A “non-domicile” only pays UK inheritance tax on assets of his that are located in the UK and therefore assets held outside the country are not subject to that tax. This changes once the individual has been resident in the UK for 17 out of 20 years, as at this point he answers to the description of “deemed domicile” and UK inheritance tax applies to his worldwide assets, irrespective of where he holds them.

For income and capital gains tax, a non-domiciled individual does not pay UK tax on foreign income or gains as long as these come to less than £2,000 in a tax year and they are not brought into the UK. However, if income and gains total £2,000 or more then he can either declare these in the UK or elect to be taxed on the remittance basis. The non-domicile can keep his total income and gains away from HM Revenue & Customs in return for making an annual payment.
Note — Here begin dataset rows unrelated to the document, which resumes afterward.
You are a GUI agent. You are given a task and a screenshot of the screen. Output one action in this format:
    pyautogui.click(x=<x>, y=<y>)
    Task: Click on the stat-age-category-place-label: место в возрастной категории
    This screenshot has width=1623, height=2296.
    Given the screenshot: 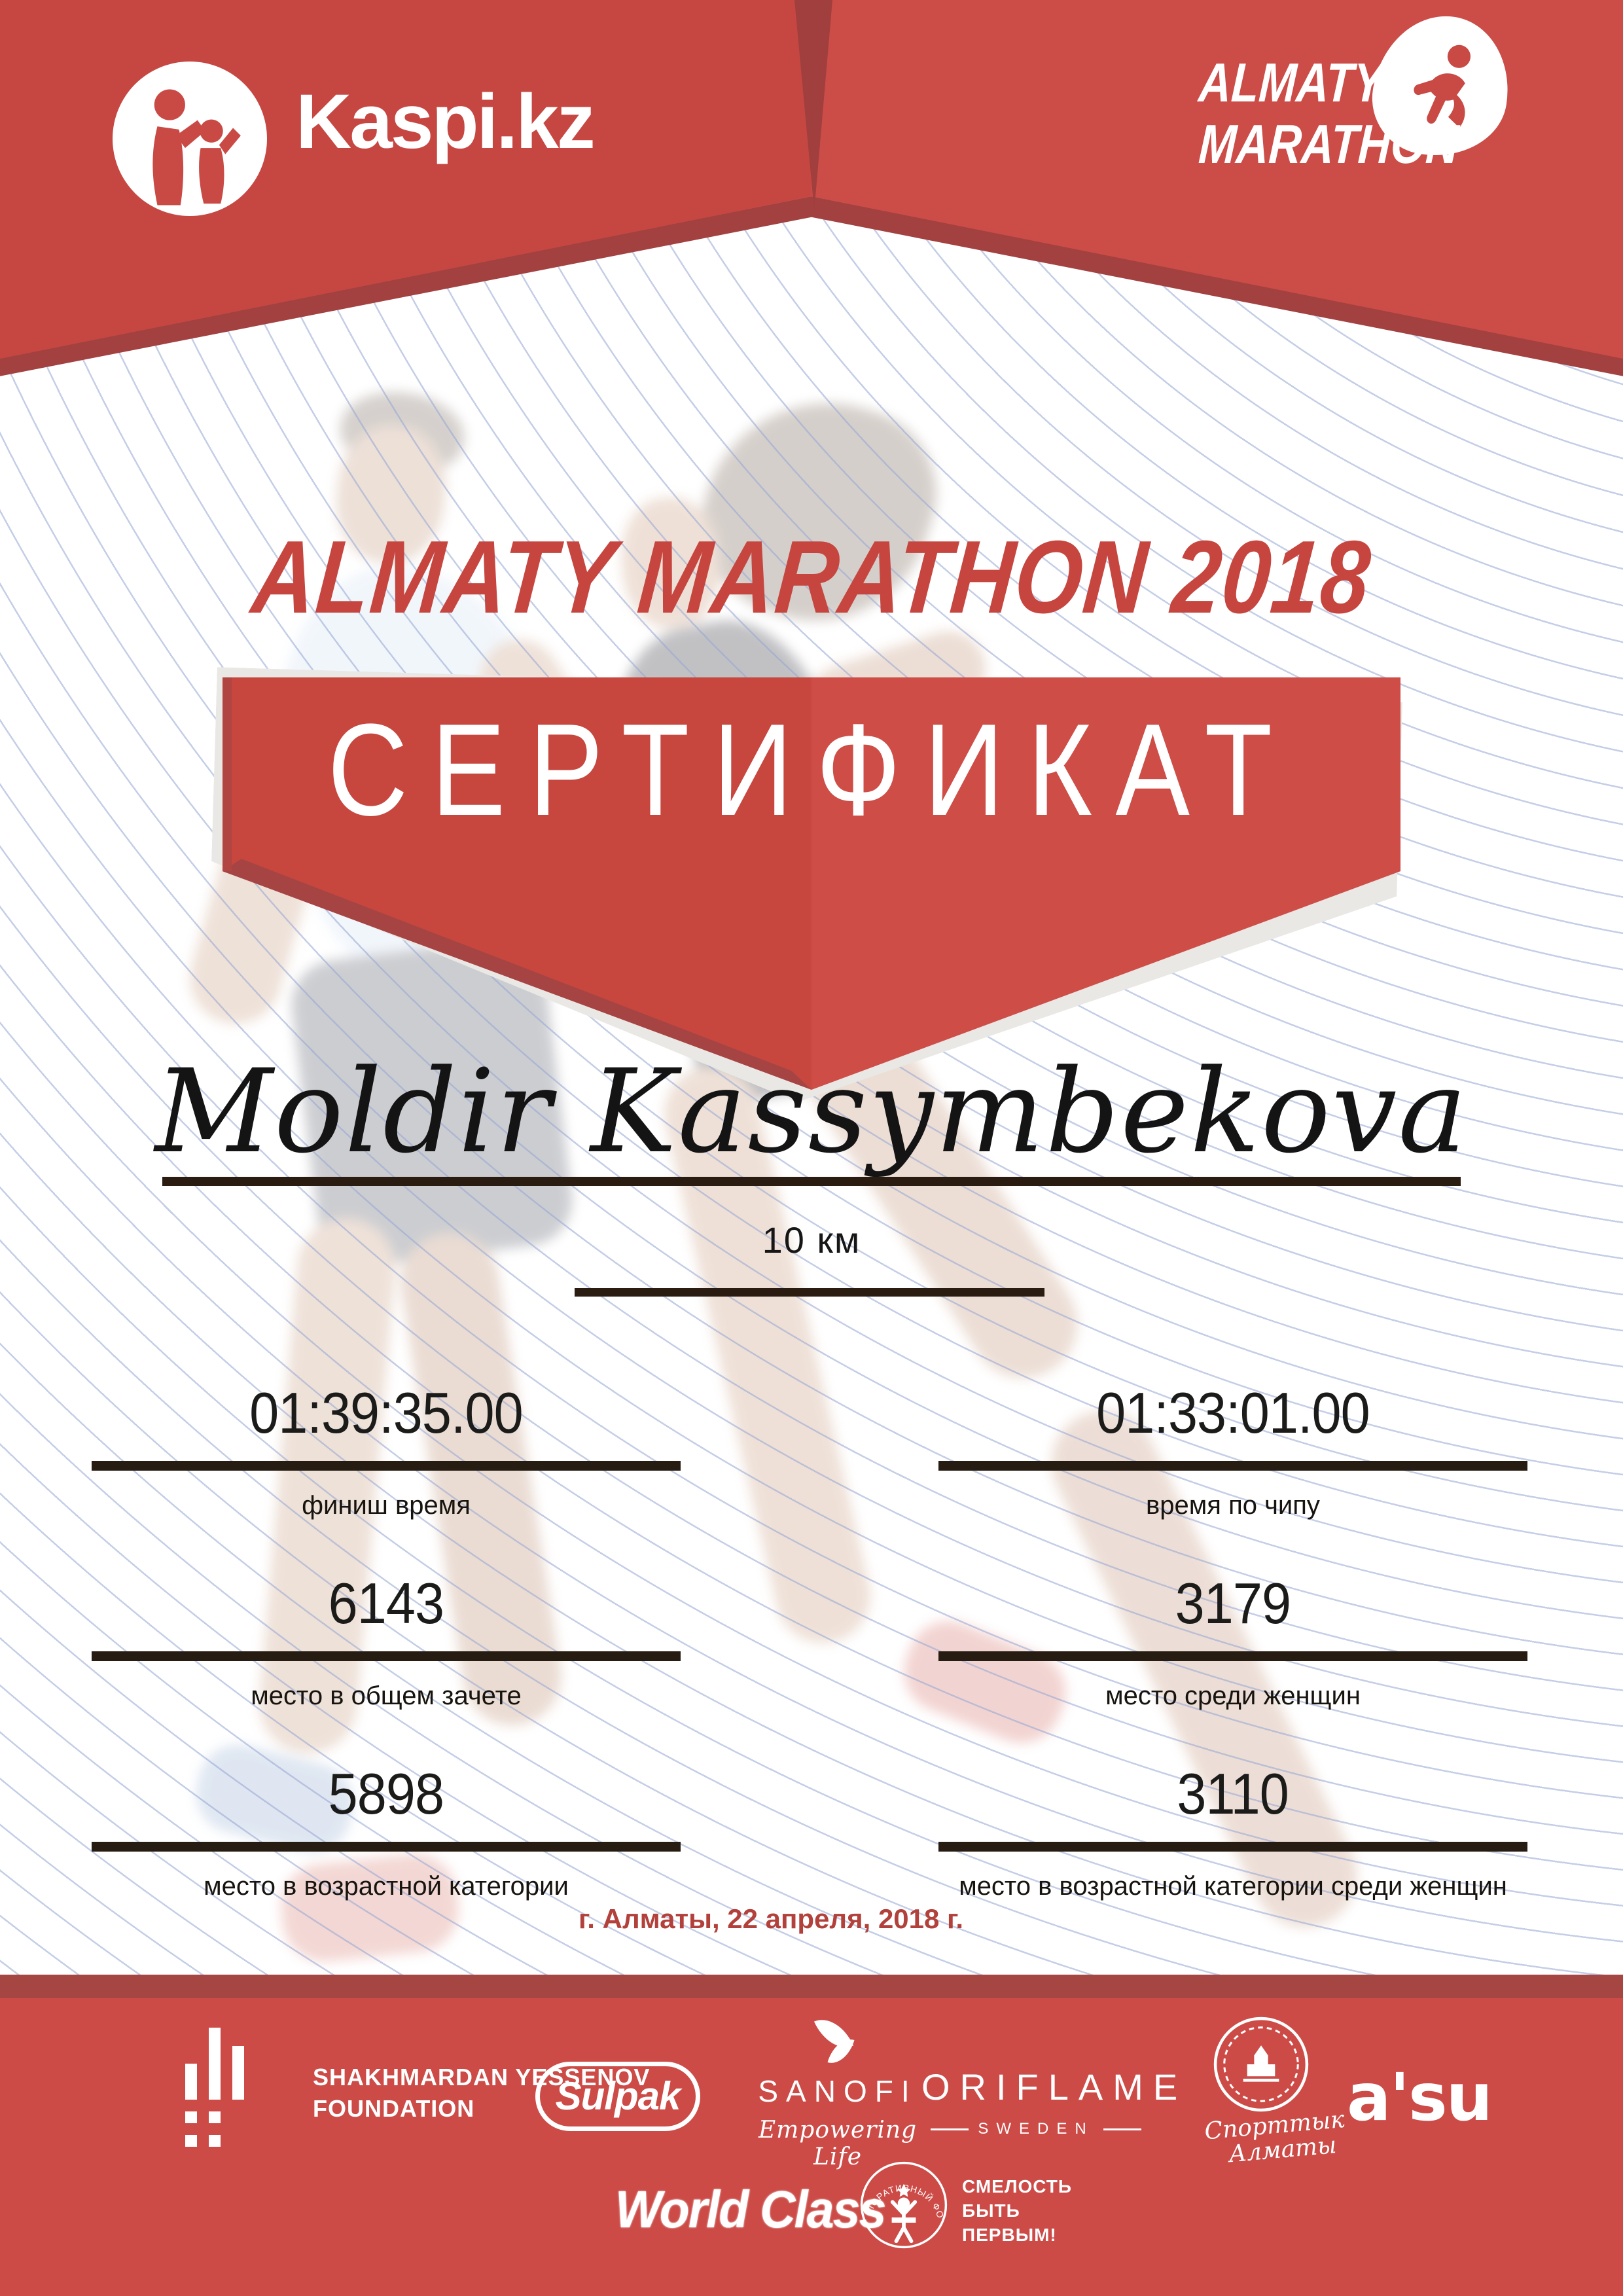 What is the action you would take?
    pyautogui.click(x=386, y=1886)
This “remittance charge” is £30,000 if he resides in the UK for seven out of nine tax years, rising to £50,000 when he has been resident for 12 out of 14 years and to £90,000 for 17 out of 20 years.

Osborne's changes
Osborne said that from April 2017 onwards the following changes will occur:

- The deemed domicile rule will apply once a non-domicile has been resident in the UK for 15 out of the last 20 years, thereby making his whole estate subject to British inheritance tax earlier;

- The deemed domicile rule will be extended to include income and capital gains tax, meaning that the worldwide income and gains of those who are deemed domicile will be subject to income and capital gains tax in the UK. (The remittance basis will then only apply to previous years’ income and gains.) This will put a stop to people having permanent non-domicile status as they will no longer be able to shelter their worldwide income and gains from the British taxman; 

- Another change that will be brought in at the same time relates to those people who were born in the UK with a “UK domicile”. If this domicile was replaced by a new domicile of choice and then they subsequently return to the UK, claiming a non-domicile status, HMRC will immediately class these individuals as deemed domicile. All in all, these changes will reduce the tax advantages available to non-doms and those who are subject to the deemed domicile rule.

For people who have lived in the UK for many years, the process of moving business interests overseas or uprooting an established family unit may be too much. Some, though, may decide to base themselves in other jurisdictions. It is not an easy decision and the recent referendum vote for the UK to leave the EU adds another dimension to such deliberations.

Many commentators wonder whether these changes will actually happen. Yes, the UK government's workload will increase in the short term as it prepares for the UK to leave the EU and its trade negotiations with that body could take many years. However, the country still has a fiscal deficit and needs to increase its revenue from taxes. In addition to this, May has pledged to make Britain “a country that works not for a privileged few but for every one of us”. 

Hopefully, we shall learn more in Hammond’s autumn statement later this year. The job of managing a country is a balancing act, but I think it would be a brave man who makes his plans in the expectation that the government will not bring about the changes that Osborne previously announced.